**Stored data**
......

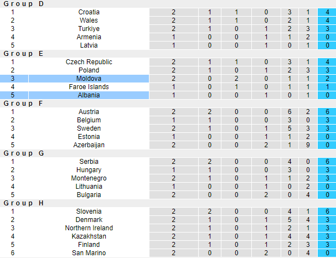336x258 pixels.
Task: Click the Denmark team name
Action: (89, 220)
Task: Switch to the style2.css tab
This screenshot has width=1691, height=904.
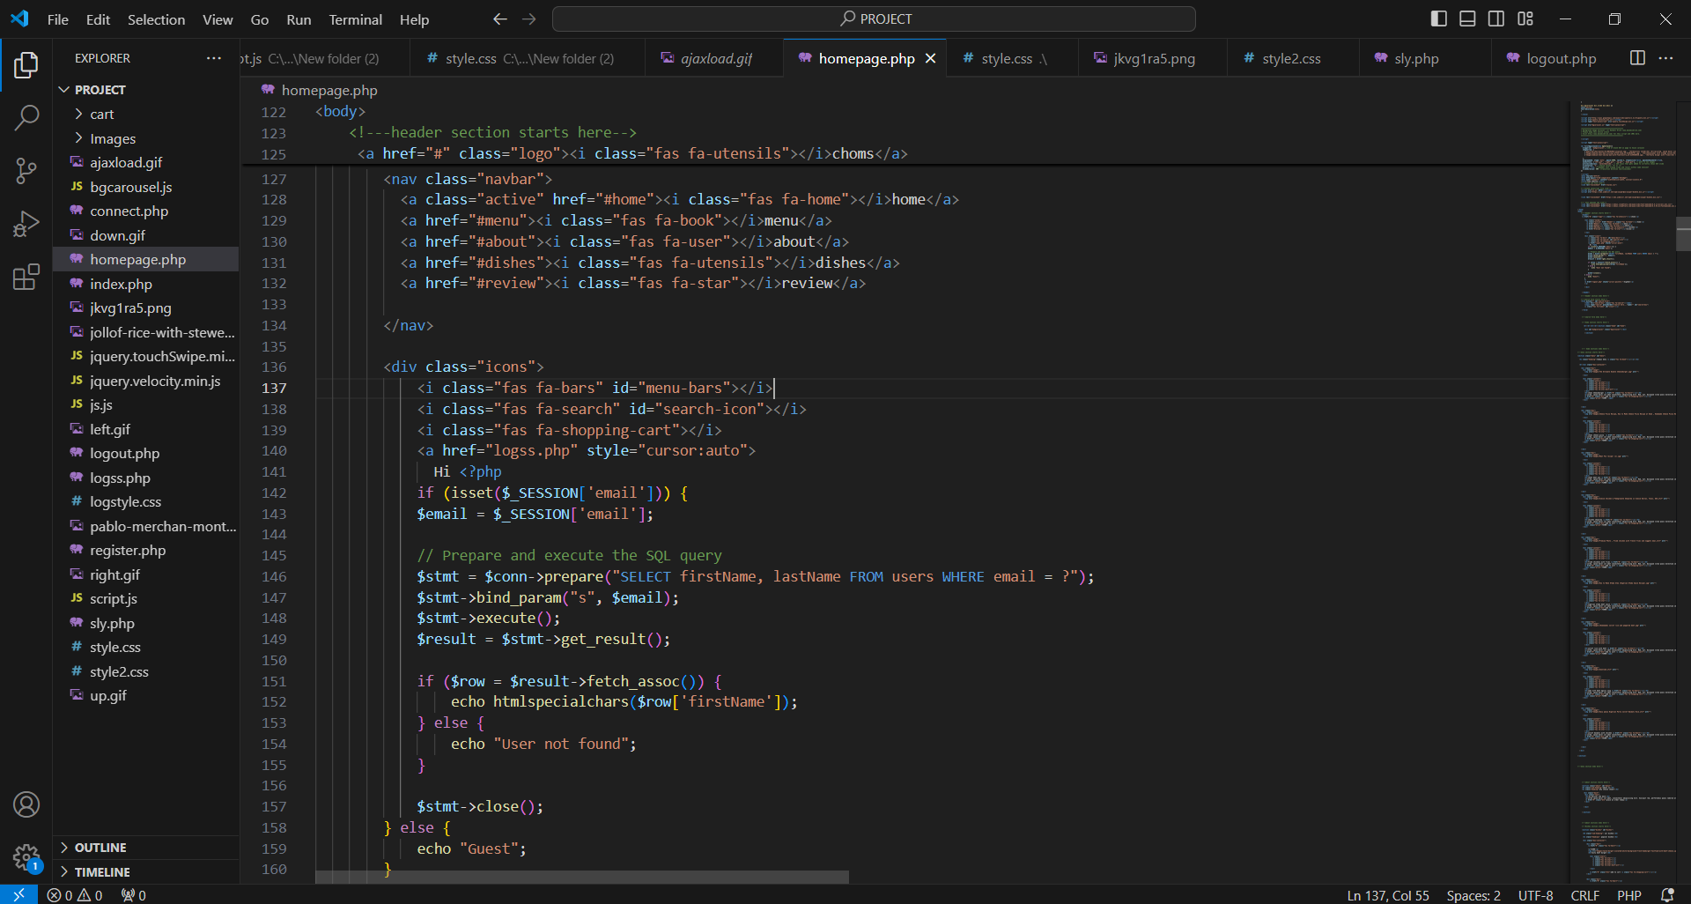Action: click(x=1290, y=59)
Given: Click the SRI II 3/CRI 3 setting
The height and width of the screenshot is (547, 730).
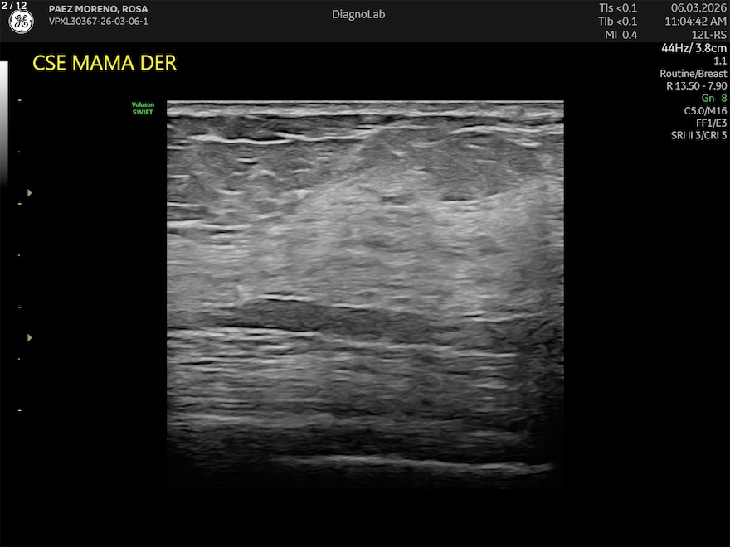Looking at the screenshot, I should (698, 135).
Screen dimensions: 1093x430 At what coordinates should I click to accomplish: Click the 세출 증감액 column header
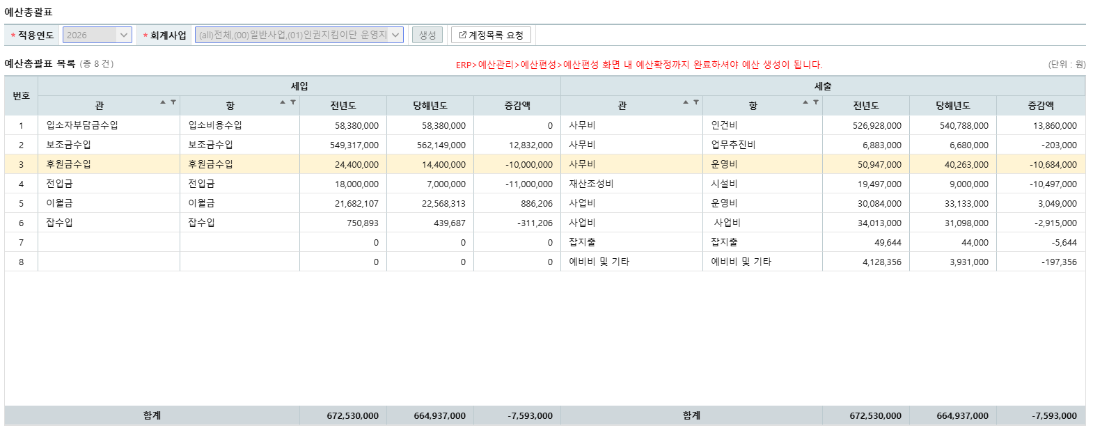point(1040,106)
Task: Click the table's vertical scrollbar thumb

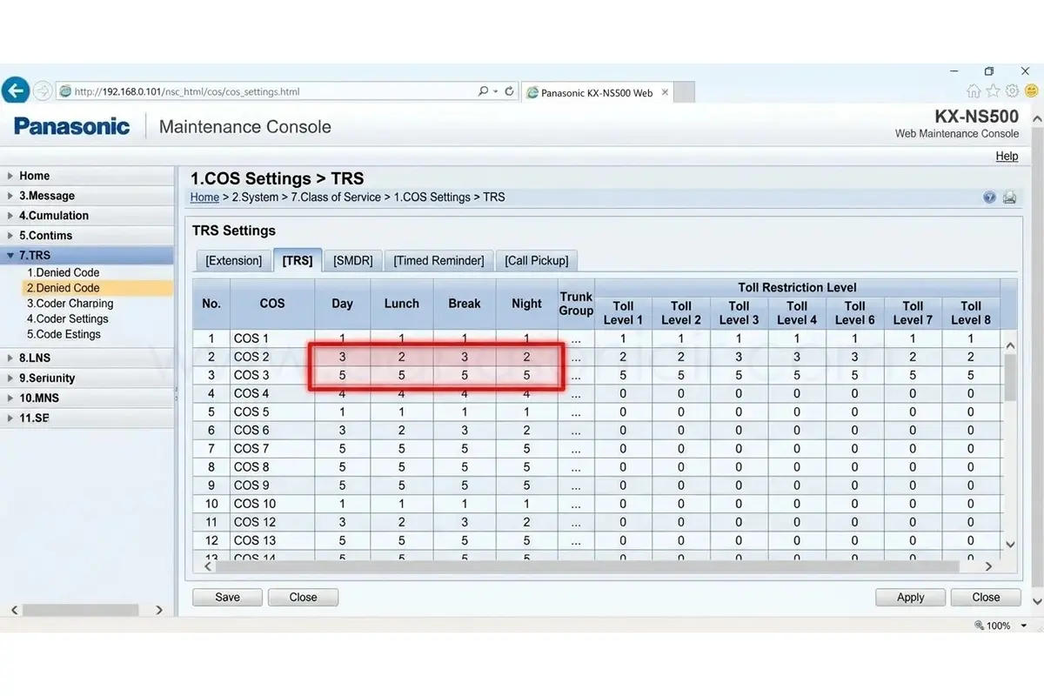Action: [1010, 378]
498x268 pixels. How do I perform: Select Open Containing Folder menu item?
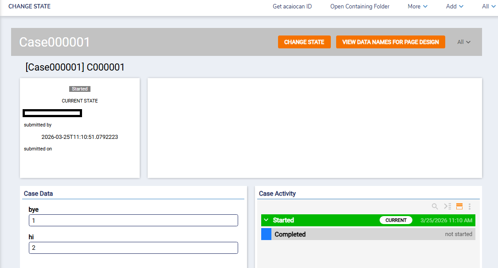360,7
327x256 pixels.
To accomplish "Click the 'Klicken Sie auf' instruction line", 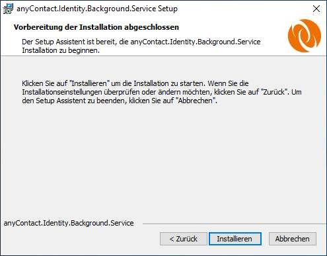I will pos(135,83).
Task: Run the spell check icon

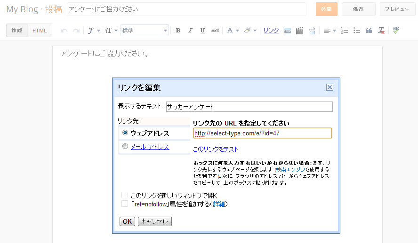Action: pos(396,31)
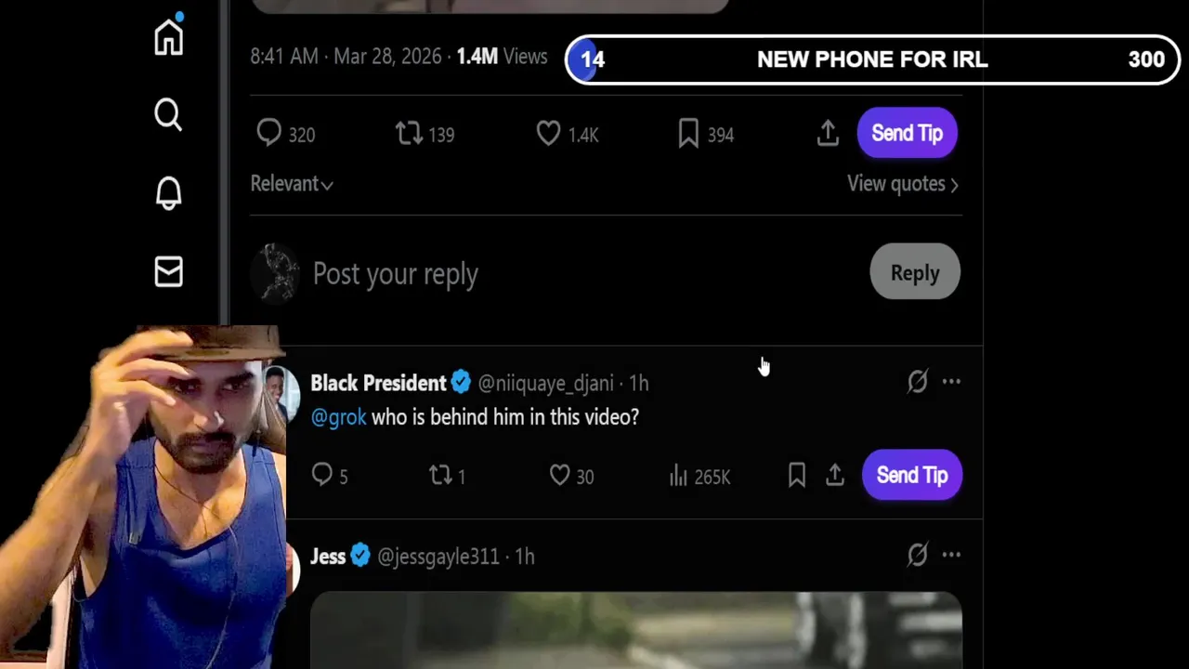The image size is (1189, 669).
Task: Click the gray Reply button
Action: click(x=915, y=272)
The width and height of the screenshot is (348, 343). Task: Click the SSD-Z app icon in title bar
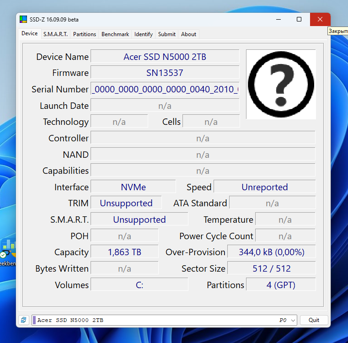[23, 20]
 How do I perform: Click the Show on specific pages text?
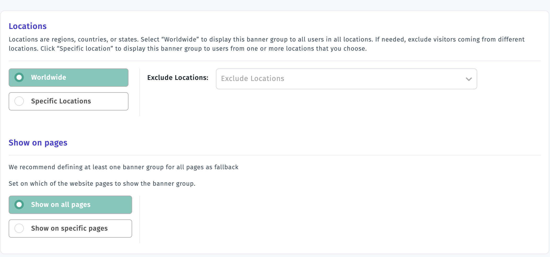[x=69, y=229]
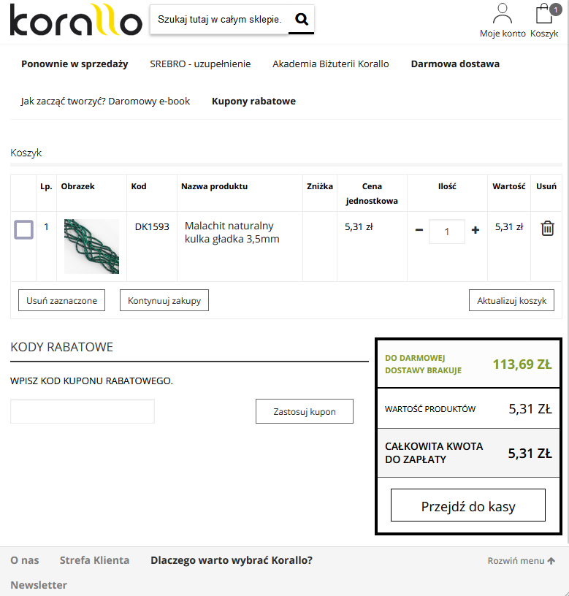569x596 pixels.
Task: Click Aktualizuj koszyk button
Action: point(511,300)
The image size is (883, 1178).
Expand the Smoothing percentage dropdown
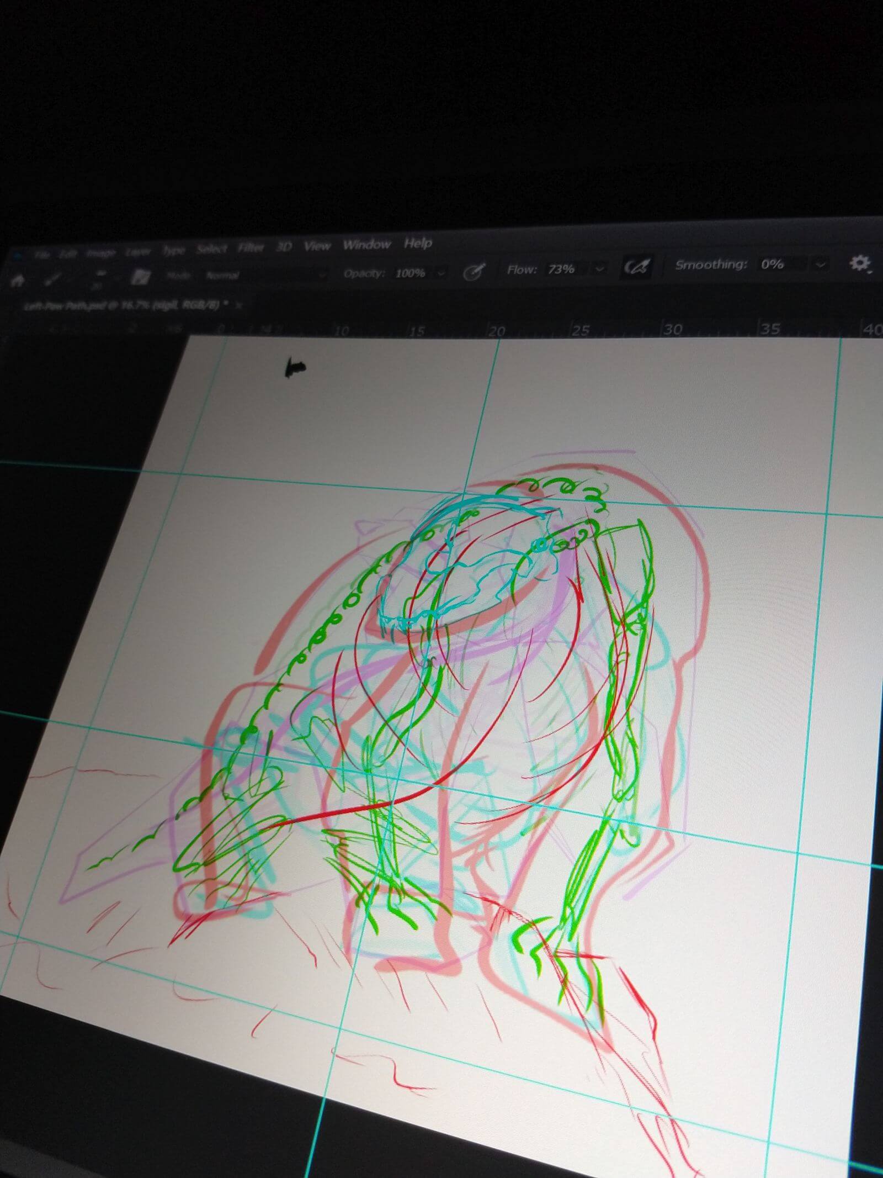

......

**Assigned task**
The result is an exact copy of the lines from the one holding "How do I perform: Click" through the final line of the data above, both ends included, minus the pictures.

**Task answer**
 How do I perform: Click the Show on specific pages text?
[x=69, y=229]
569x596 pixels.
Task: Click Aktualizuj koszyk button
Action: point(511,300)
The image size is (883, 1178).
Expand the Smoothing percentage dropdown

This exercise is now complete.